View album and artist details

Album and Artist Details

Artist/band:

Utsav Lal

Label:

Utsav Lal

June/2021

Visangati, the name of this album, apparently means ‘Anomaly’ in Sanskrit and Hindi – in other words a deviation from the norm. And Utsav Lal is certainly that, playing South Asian ragas on the piano, in an East-West fusion that combines the respectable concert hall or drawing– room culture of Britain with the classical, improvisational modal music of the subcontinent. It's nothing like the Indo-Jazz fusions of Shakti and their heirs.

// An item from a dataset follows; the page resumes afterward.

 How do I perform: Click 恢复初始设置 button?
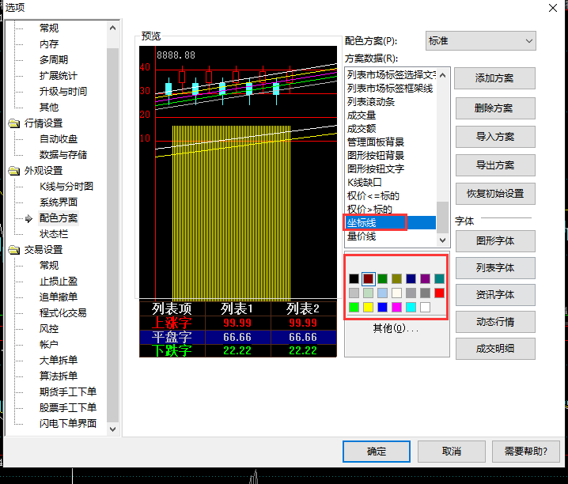[494, 194]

Utsav Lal plays Indian classical music extremely well – with tabla player Nitin Mitta. Although Lal has pioneered the use of the microtonal Fluid Piano, here he's using an equally tempered instrument, though somehow he gives it a microtonal quality. Does it work on the piano? Compared to Indian solo instruments like sitar, sarod, veena or bansuri, I don't think it matches up because the piano can't do the little slides and glissandos that are so intrinsic to Indian music. I'm afraid the piano sounds rather clumsy in comparison. Yet if you dive into this music with another mindset and think of this as a new form of music – which it is – it becomes a deeply personal pianistic meditation. The third track in ‘Raga Lalit’ has a glorious intensity. Bearing that in mind, perhaps Lal is following Indian models too closely and sticking to mid- and lower-registers too strictly. Why not dart around between registers more, which is so easy on a keyboard? Or bring in airier textures in a tapestry that only the piano can do? This is a work in progress, and the sublime meeting of piano and Indian music still awaits.